Work required.
Write out, from the entries below, exactly the lines that run between the lines holding "Screen dimensions: 980x770" and "Task: Select Never translate radio option", inclusive, and stop there.

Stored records
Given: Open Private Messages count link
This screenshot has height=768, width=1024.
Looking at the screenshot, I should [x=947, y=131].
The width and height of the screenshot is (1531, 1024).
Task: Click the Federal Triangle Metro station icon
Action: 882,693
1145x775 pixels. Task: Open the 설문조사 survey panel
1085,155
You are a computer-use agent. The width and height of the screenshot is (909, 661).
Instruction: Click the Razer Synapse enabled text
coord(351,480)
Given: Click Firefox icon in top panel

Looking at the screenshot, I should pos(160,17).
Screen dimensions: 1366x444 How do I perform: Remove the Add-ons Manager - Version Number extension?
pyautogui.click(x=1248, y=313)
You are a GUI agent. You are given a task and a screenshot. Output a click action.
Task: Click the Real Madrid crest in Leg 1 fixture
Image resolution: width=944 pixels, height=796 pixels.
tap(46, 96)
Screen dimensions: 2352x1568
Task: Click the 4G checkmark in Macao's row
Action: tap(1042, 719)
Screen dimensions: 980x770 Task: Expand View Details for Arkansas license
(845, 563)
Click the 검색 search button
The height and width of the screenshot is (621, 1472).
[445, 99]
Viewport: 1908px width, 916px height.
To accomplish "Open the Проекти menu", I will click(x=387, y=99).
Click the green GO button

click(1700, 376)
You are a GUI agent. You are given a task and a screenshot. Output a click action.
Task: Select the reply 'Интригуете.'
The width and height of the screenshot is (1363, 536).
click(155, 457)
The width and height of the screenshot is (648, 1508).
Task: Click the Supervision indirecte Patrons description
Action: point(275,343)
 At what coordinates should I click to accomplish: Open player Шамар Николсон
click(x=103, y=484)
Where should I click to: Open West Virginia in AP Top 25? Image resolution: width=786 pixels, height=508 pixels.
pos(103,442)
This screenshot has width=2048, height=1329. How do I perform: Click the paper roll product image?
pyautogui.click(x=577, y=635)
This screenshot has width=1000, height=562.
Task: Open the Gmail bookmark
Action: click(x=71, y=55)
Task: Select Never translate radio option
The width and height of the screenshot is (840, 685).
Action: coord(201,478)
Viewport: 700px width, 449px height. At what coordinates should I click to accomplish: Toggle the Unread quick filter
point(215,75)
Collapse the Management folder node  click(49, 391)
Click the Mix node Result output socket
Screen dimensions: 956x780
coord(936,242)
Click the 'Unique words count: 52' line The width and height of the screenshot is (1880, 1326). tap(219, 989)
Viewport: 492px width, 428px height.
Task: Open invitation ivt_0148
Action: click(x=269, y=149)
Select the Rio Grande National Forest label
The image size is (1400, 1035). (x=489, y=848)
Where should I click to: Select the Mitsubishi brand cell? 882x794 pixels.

Written response.
Screen dimensions: 980x770 Task: Expand View Details for Arkansas license
(845, 563)
Click the 검색 search button
The height and width of the screenshot is (621, 1472).
[445, 99]
Viewport: 1908px width, 916px height.
To accomplish "Open the Проекти menu", I will click(x=387, y=99).
Click the green GO button

click(1700, 376)
You are a GUI agent. You are given a task and a screenshot. Output a click action.
Task: Select the reply 'Интригуете.'
The width and height of the screenshot is (1363, 536).
click(155, 457)
The width and height of the screenshot is (648, 1508).
Task: Click the Supervision indirecte Patrons description
Action: point(275,343)
 At what coordinates should I click to accomplish: Open player Шамар Николсон
click(x=103, y=484)
Where should I click to: Open West Virginia in AP Top 25? Image resolution: width=786 pixels, height=508 pixels.
pos(103,442)
This screenshot has width=2048, height=1329. How do I perform: Click the paper roll product image?
pyautogui.click(x=577, y=635)
This screenshot has width=1000, height=562.
Task: Open the Gmail bookmark
Action: click(x=71, y=55)
Task: Select Never translate radio option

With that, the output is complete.